Foreign trade in China's Guangdong up $100b
Afp, Beijing
Foreign trade in southern China's industrial powerhouse Guangdong province topped 500 billion dollars in 2006, up 100 billion dollars over the previous year, state press said Sunday. Exports of high and new technologies led the boom, making up 34.5 percent of the province's total exports during the first 11 months of the year, Xinhua news agency reported, citing the provincial trade bureau. Private export-oriented businesses also helped boost foreign trade as they increased their exports by 58 percent during the first 11 months of 2006 over the previous year, exporting 42 billion dollars worth of goods, it said.

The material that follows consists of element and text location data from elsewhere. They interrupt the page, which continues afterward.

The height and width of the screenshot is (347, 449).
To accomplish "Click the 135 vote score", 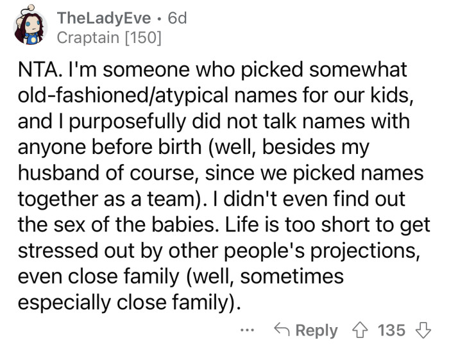I will (x=391, y=330).
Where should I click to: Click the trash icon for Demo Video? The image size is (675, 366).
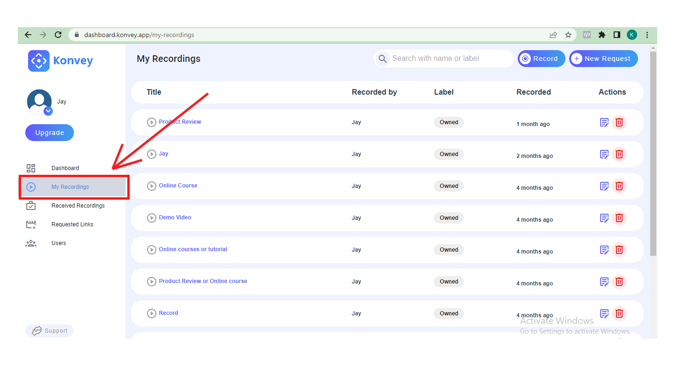pyautogui.click(x=619, y=218)
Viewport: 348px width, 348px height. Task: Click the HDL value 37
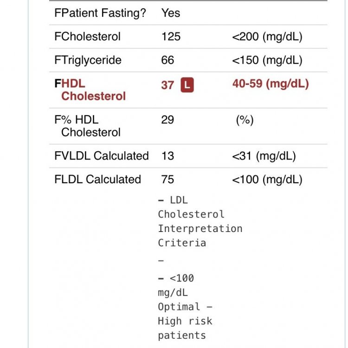coord(168,85)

According to the Ministry of Commerce, China's total foreign trade is expected to top 1.75 trillion dollars in 2006, up about 24 percent over 2005. In the first 10 months of 2006, Guangdong, known as the shop floor of China's booming export-driven economy, exported 241 billion dollars worth of goods, up 28 percent over the same period in 2005. The province imported 183 billion dollars of products during the first 10 months of 2006, up 19.8 percent over the same period in 2005, ministry statistics showed. According to Xinhua, foreign enterprises brought some 14 billion dollars in contracted investment into Guangdong during the first 11 months of 2006. Guangdong's GDP is expected to reach 2.58 trillion yuan (330.7 billion US) this year, up 14 percent from last year, according to provincial government predictions, the report said. Per capita gross domestic product in Guangdong's provincial capital, Guangzhou city, was likely to surpass 10,000 dollars in 2006, the first major Chinese city to break that mark, state media reported on Thursday last week. Gross domestic product for the city of seven million in China's manufacturing hub should reach 623.6 billion yuan (about 80 billion dollars) for 2006, up 14.4 percent from 2005, according to a city government report. The 10,000-dollar figure is a widely recognized threshold between developing and developed countries. "The breakthrough in GDP per capita indicates that Guangzhou has become China's first developed city by World Bank standards," state press quoted Peng Peng, a researcher with the Guangzhou Academy of Social Sciences, as saying.